Abstract
Background: The adoption of biomarkers as part of high-throughput, complex microarray or sequencing data has necessitated the discovery and validation of these data through machine learning. Machine learning has remained a fundamental and indispensable tool due to its efficacy and efficiency in both feature extraction of relevant biomarkers as well as the classification of samples as validation of the discovered biomarkers.
Objectives: This review aims to present the impact and ability of various machine learning methodologies and models to process high-throughput, high-dimensionality data found within mass spectrometry, microarray, and DNA/RNA-sequence data; data that precluded biomarker discovery prior to the use of machine learning.

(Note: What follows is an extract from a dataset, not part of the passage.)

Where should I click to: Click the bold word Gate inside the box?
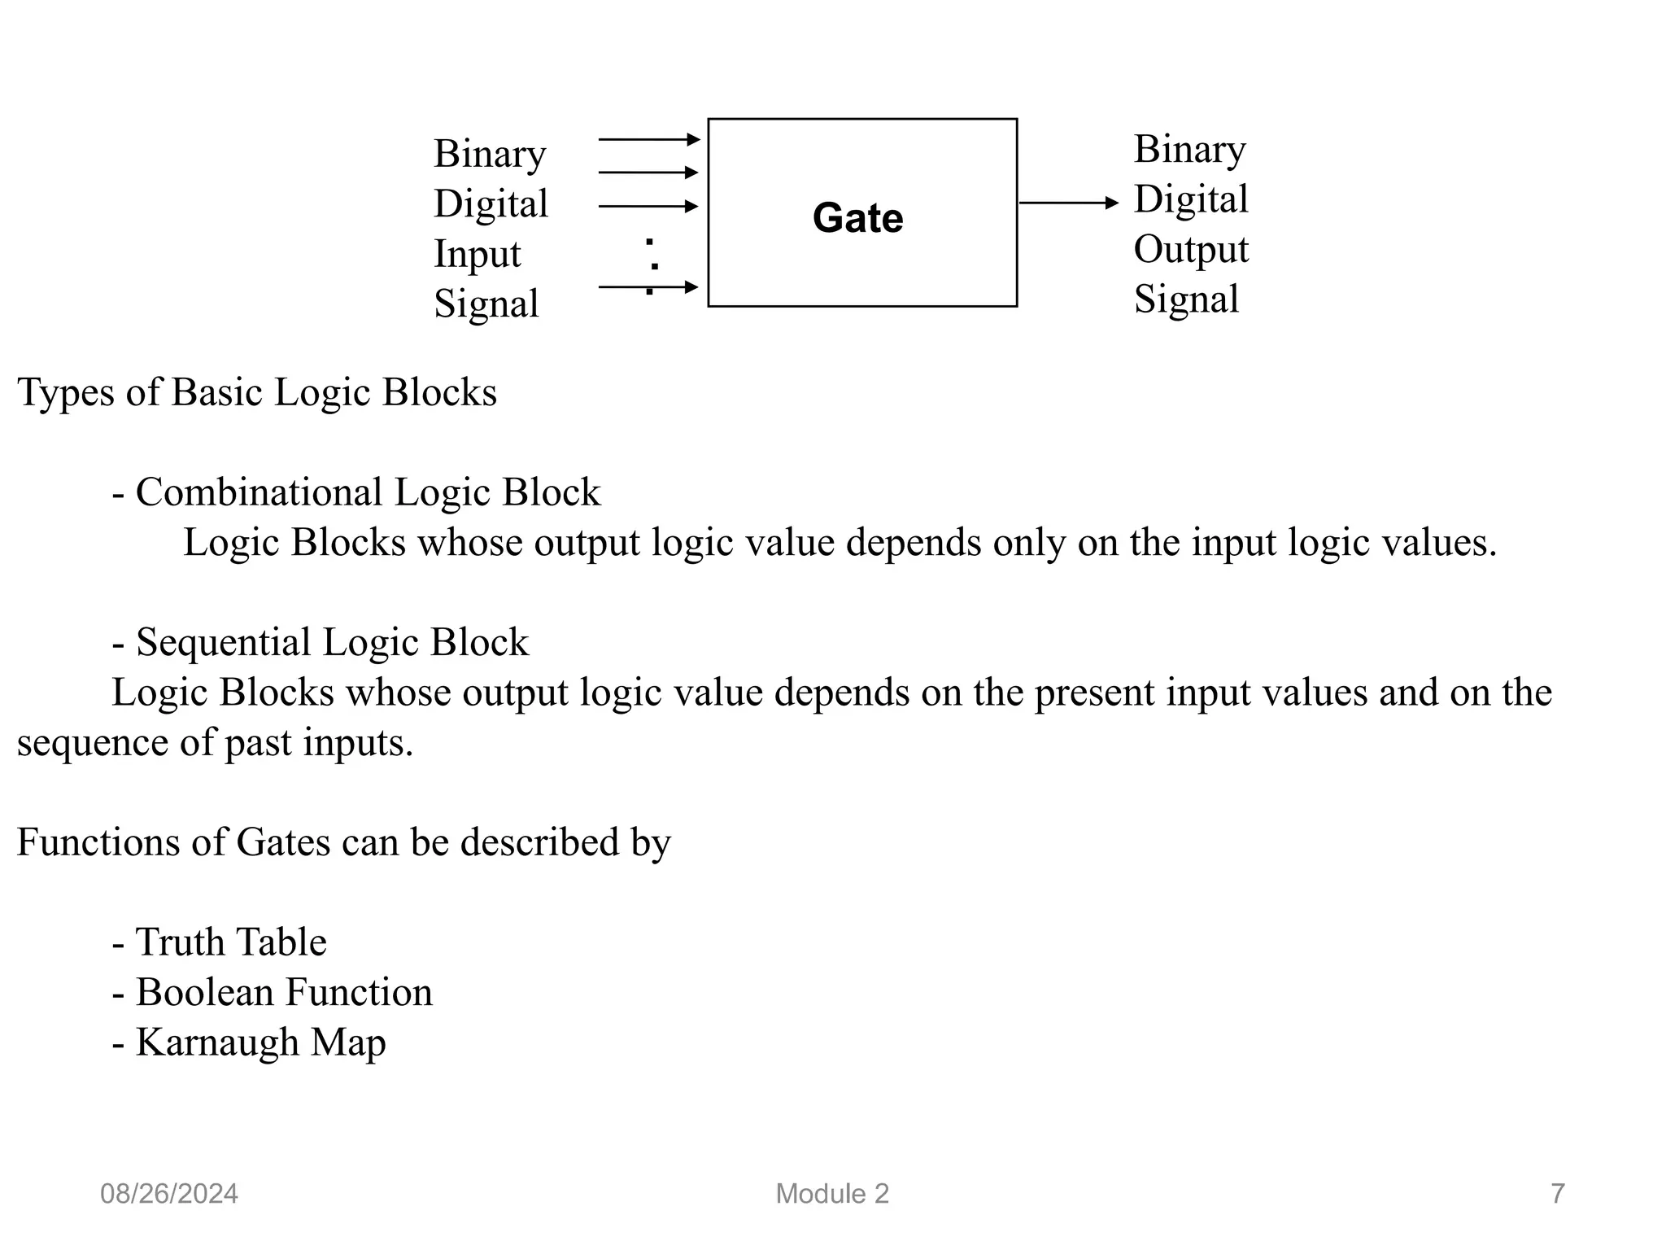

Methods: A vast array of literature highlighting machine learning for biomarker discovery was reviewed, resulting in the eligibility of 21 machine learning algorithms/networks and 3 combinatory architectures, spanning 17 fields of study. This literature was screened to investigate the usage and development of machine learning within the framework of biomarker discovery.
Results: Out of the 93 papers collected, a total of 62 biomarker studies were further reviewed across different subfields-49 of which employed machine learning algorithms, and 13 of which employed neural network-based models. Through the application, innovation, and creation of tools in biomarker-related machine learning methodologies, its use allowed for the discovery, accumulation, validation, and interpretation of biomarkers within varied data formats, sources, as well as fields of study.
Conclusion: The use of machine learning methodologies for biomarker discovery is critical to the analysis of various types of data used for biomarker discovery, such as mass spectrometry, nucleotide and protein sequencing, and image (e.g. CT-scan) data. Further studies containing more standardized techniques for evaluation, and the use of cutting- edge machine learning architectures may lead to more accurate and specific results.
Keywords: Biomarker discovery, machine learning, neural networks, mass spectrometry, sequencing, microarray.